我永远没法从这些人那里获得真正的帮助与认同。既然如此,那便只能靠我自己了。
我卖掉了北京的房子,又带着这些年来积攒的数千万资产离开了北京。
资金的离岸着实不是一件轻松的事,但幸好这世界上还有些运作国际资金的法外之地。我用这笔钱在南印度洋购买了一座岛屿,在那里,我花钱盖起了一栋研究所,一栋专属于我的研究所。
这是我的王国,一切唯从我的意志。
高效光伏矩阵为日常用电提供了支持;全自动的生态农牧场和净水循环系统满足了我的饮食需求;覆盖全球的通讯网络让我得以通过互联网连接世界;特种冶金装置使我得以开采岛上的矿藏资源。

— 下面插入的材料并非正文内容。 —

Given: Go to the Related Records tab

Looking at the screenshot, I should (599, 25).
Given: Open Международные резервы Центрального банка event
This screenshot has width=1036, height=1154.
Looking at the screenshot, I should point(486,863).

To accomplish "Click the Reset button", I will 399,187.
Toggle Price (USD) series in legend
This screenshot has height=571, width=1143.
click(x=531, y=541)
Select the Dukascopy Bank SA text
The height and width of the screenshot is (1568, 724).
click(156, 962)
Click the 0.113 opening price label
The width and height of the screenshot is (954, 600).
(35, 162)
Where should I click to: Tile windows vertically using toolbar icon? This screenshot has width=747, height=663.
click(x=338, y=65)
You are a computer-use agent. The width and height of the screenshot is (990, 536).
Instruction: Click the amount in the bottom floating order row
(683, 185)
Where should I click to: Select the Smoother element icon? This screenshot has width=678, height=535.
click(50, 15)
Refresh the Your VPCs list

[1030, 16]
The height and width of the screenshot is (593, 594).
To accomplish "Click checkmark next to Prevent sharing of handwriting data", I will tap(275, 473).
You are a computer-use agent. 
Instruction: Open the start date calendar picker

我觉得我就像是二十一世纪的鲁滨逊,只不过,我的生存境遇要比那位求生达人好得太多。
通过某些特殊途径,我购得了一套民用小型核反应炉以及全套的研究设备。这些东西几乎花光了我所有的钱。但我不在乎,在把一切搞明白之前,我并不打算返回人类社会。而在这里,钱毫无用处。
至于诗宁,我亲爱的女儿。我把她留在了北京,留在了我爸妈那里。她不应该和我一同忍受孤独,她理应享受正常的生活,享受我曾经相信的生活与诗意。
我告诉她,爸爸要调到外地工作了,那是一个很远很荒凉的地方,可能有几年无法见面了。分别的时候,诗宁没有哭,她很坚强,包容于温柔中的坚强。
就像……她的妈妈那样。
等着我,诗宁,总有一天,我会回来的——带着你的妈妈一起。
岛屿研究所建设完毕后,我便独自开始了研究。
不知道是不是因为彻底摆脱了束缚的缘故,我的思路从未像现在这般明了。许多未解的疑惑与难题变得通顺起来。
我开始重新整理先前所做的理论工作,将混乱的架构推翻、重砌。几乎所有的事情都重新来过,宛若涅槃重生。
这一切终于获得了回报,约摸半年后,在一次对撞实验中,以太所返回的信号发生了些许的变化。通过对高频参考信号源的测量,我得出了一个惊人的结论。
时间,确确实实的发生了逆流。
尽管只是几皮秒(一皮秒等于一万亿之分一秒)的逆转,但这极为短暂的一瞬却让我抓住了所有希望。
那次实验之后,我将几乎所有的精力都投入到了研究之中。随着研究的深入,世界与时间的真相也逐渐展现在了我的面前。
世界的运行与时间的流动,我将这一切概括为了“存档模型”。
所谓存档,一共有两种形式,世界存档和个体存档。
这个世界的一切信息:知识、每个人的外貌、太平洋上的一阵海风……所有的事情都被记录在一份存档中,这便是世界存档。早在古典时代的哲学体系中,人们就曾提到过一种类似的概念,名为“阿卡夏记录”。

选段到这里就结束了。